[Problem]
Nothing in the data may change. Copy all of it exactly.

BEGIN

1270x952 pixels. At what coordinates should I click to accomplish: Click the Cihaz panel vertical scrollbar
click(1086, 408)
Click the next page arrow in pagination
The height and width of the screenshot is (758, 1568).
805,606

END

[Answer section]
1270x952 pixels. At what coordinates should I click to accomplish: Click the Cihaz panel vertical scrollbar
click(1086, 408)
Click the next page arrow in pagination
The height and width of the screenshot is (758, 1568).
805,606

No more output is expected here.